Dataset entries:
• • • • • • •

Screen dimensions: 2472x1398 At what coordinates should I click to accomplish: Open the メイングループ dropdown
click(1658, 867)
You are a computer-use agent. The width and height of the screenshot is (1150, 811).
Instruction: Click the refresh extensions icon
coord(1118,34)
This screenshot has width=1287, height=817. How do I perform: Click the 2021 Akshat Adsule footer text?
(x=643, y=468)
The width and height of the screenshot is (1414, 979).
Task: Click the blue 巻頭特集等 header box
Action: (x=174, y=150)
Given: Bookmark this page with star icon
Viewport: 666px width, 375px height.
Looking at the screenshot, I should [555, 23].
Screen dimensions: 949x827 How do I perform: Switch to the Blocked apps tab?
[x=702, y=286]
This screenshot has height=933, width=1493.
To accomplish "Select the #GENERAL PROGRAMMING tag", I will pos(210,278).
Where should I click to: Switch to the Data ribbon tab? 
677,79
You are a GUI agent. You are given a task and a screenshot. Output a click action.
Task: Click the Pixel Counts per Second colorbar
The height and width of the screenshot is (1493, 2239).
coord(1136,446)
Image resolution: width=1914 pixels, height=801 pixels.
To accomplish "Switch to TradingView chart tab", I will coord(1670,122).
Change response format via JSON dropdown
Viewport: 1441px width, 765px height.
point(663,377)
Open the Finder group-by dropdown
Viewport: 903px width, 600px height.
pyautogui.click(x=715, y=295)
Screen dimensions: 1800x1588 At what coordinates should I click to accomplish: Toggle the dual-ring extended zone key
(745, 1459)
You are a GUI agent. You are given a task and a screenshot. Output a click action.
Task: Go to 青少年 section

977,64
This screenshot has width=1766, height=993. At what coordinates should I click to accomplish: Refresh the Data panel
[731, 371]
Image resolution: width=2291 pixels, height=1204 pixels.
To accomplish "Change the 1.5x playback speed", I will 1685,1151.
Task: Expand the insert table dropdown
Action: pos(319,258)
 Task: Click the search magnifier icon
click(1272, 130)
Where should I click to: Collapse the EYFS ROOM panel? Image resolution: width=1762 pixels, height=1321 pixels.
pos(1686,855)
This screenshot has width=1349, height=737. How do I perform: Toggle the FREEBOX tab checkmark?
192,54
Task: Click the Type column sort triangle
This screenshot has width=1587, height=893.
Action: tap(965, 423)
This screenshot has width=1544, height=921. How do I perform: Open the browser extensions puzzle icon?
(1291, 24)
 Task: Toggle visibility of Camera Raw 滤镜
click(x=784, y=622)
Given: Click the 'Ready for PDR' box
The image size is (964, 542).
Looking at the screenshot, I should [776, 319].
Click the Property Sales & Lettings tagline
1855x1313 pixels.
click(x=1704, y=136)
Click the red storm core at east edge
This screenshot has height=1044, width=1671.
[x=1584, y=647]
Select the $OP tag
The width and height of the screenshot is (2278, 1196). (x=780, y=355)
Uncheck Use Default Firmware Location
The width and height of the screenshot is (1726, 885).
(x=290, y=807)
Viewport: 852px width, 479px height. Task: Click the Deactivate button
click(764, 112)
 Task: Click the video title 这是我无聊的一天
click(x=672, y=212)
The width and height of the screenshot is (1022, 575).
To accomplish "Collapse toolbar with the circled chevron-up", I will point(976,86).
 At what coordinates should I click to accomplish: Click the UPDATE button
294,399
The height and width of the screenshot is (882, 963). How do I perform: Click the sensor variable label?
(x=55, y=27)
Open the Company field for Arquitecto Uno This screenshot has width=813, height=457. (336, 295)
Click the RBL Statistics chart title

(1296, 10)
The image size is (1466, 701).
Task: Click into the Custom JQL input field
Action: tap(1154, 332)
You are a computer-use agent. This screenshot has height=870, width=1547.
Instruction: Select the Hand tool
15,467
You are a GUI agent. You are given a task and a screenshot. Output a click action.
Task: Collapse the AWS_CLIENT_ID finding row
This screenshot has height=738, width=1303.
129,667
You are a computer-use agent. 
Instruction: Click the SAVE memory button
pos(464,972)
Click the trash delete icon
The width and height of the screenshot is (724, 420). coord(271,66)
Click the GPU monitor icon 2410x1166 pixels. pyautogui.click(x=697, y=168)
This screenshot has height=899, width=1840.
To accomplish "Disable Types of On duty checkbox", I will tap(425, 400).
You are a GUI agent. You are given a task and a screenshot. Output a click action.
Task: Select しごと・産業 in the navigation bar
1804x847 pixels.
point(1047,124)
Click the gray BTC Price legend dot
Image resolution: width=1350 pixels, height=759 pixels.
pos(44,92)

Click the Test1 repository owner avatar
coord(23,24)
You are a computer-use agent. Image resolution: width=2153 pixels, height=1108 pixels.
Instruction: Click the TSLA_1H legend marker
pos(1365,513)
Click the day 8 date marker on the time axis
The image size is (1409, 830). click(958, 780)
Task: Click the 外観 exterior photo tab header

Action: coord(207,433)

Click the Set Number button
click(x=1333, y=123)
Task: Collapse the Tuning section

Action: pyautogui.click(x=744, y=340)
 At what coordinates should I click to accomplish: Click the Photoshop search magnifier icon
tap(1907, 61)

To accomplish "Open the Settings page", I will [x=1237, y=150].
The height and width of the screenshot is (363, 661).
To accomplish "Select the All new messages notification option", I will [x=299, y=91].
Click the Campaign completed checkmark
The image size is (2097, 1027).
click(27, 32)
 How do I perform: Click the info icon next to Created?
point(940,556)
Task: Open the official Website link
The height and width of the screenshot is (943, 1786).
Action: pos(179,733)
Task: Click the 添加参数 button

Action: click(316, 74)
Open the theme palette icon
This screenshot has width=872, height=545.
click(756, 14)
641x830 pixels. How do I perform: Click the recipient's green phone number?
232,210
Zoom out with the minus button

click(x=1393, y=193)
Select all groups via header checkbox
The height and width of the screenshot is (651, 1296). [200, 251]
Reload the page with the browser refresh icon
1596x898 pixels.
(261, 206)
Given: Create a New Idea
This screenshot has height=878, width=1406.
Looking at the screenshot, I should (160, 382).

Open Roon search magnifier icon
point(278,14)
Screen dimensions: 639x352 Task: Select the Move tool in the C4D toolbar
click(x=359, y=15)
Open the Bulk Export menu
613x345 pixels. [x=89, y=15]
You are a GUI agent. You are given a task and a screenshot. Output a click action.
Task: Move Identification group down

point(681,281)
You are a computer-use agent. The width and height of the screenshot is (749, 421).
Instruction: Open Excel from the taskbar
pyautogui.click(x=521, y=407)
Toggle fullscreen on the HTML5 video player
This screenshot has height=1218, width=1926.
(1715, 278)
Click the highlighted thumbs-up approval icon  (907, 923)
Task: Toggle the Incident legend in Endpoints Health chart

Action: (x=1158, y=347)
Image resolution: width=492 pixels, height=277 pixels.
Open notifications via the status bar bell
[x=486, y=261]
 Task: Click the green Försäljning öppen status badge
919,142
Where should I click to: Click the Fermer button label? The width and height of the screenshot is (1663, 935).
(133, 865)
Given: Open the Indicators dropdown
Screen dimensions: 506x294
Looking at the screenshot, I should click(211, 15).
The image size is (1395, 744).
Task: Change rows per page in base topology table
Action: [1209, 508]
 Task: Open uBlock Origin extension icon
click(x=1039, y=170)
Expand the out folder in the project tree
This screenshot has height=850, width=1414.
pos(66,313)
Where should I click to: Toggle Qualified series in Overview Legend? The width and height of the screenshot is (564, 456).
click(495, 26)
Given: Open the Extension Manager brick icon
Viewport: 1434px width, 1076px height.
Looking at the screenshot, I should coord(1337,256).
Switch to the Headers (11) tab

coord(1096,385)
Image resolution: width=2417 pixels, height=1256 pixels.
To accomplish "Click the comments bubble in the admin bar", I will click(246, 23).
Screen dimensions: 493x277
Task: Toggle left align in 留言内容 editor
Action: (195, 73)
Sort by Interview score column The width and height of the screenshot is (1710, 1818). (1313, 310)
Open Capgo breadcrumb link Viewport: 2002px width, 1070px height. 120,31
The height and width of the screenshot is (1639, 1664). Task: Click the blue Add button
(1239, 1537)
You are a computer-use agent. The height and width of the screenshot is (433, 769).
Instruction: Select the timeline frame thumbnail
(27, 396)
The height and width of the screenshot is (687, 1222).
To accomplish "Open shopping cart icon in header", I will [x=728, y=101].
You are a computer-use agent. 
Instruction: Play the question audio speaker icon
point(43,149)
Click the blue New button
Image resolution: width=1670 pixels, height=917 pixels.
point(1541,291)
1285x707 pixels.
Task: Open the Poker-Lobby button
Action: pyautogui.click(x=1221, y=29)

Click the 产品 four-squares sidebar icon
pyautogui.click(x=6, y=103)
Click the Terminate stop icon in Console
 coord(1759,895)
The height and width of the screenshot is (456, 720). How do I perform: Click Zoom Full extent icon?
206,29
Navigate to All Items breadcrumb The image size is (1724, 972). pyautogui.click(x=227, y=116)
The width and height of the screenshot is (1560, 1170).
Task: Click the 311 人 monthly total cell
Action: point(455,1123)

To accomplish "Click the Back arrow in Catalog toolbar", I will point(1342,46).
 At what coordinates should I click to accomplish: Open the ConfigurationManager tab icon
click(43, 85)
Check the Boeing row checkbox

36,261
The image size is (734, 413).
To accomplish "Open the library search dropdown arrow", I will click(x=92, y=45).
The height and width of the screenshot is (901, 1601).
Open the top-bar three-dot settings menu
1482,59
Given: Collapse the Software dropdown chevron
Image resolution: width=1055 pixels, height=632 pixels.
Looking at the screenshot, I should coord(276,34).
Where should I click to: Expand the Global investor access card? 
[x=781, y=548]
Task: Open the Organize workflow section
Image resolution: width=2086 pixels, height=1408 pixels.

• • • • • • •

Work to complete = Begin with the line that contains "Given: Collapse the Software dropdown chevron" and set down each line exactly until the records above end, including the final line.

Task output =
Given: Collapse the Software dropdown chevron
Image resolution: width=1055 pixels, height=632 pixels.
Looking at the screenshot, I should coord(276,34).
Where should I click to: Expand the Global investor access card? 
[x=781, y=548]
Task: Open the Organize workflow section
Image resolution: width=2086 pixels, height=1408 pixels.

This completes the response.